Tutto ciò non solo è contraddittorio, e per certi aspetti ridicolo. Ma definisce purtroppo anche il ristretto perimetro all’interno del quale si svolge ormai la battaglia delle idee nella sinistra napoletana: gli orari della movida.
Su questo giornale Enzo d’Errico ha aperto un paio di giorni fa un dibattito di grande importanza su come sfruttare l’occasione che si presenta per Napoli e la Campania. Il suo appello mi ha ricordato una frase pronunciata in America dopo la grande crisi finanziaria del 2008 da Rahm Emanuel, ex capo di gabinetto di Obama alla Casa Bianca: «Non possiamo permetterci di sprecare una crisi come questa». Voleva dire, e aveva ragione, che una crisi non è mai solo collasso, ma anche ristrutturazione, cambiamento. d’Errico ha indicato, per quanto riguarda noi campani, una via: quella di un forte rilancio della produzione culturale, un campo nel quale disponiamo di tradizioni e potenzialità elevate.
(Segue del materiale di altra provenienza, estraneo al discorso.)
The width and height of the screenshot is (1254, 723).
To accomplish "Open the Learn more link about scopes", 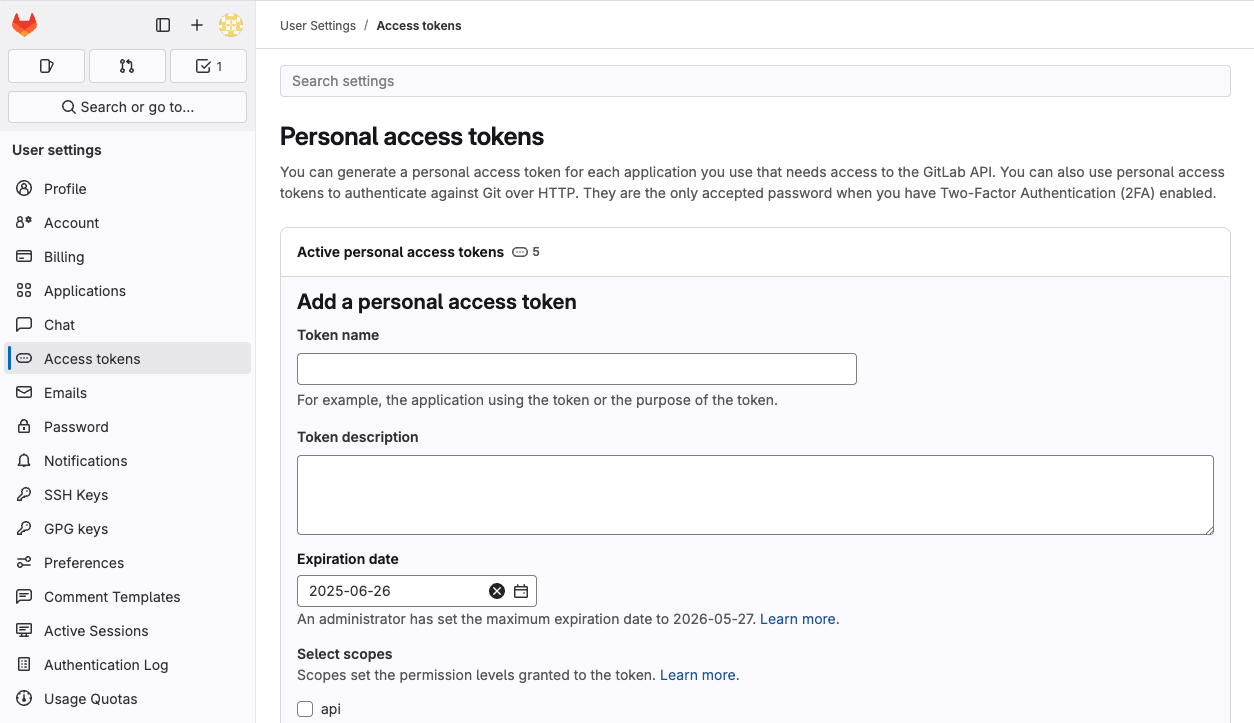I will [x=698, y=675].
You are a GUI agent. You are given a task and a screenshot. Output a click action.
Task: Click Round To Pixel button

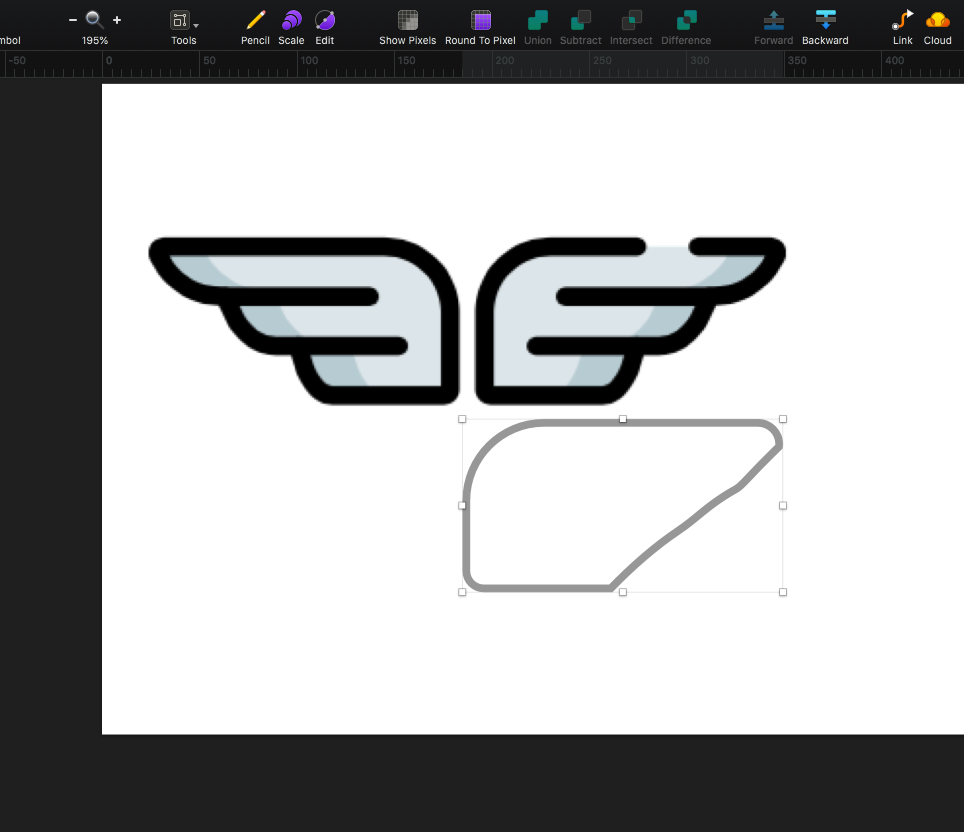pos(481,20)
Altre strade possono essere immaginate: la digitalizzazione, che consentirebbe alla nostra regione di scavalcare in un sol balzo ritardi infrastrutturali antichi. Oppure una nuova industrializzazione basata sull’high tech, per sostituire un po’ alla volta un tessuto produttivo obsoleto. Oppure ancora l’agro-alimentare di qualità, biologico, che corrisponderebbe anche a una vocazione storica delle nostre terre. Si dovrebbe poi pensare a strumenti e strutture nuove per canalizzare e utilizzare i trasferimenti finanziari che saranno destinati al Sud dalle varie fonti dell’investimento europeo. Anzi, prima di tutto bisognerà produrre progetti concreti e sprigionare forza politica unitaria per far sì che quel flusso di investimenti arrivi davvero al Mezzogiorno, in modo da sfruttare l’occasione per riequilibrare il divario Nord-Sud. Ce ne sarebbero dunque di cose da discutere, per una sinistra, e anche per due o tre. Finora vedo invece solo un vuoto pneumatico, nel quale l’orario di chiusura dei baretti finisce per assurgere a grande opzione ideale. Triste destino di una sinistra alcolica.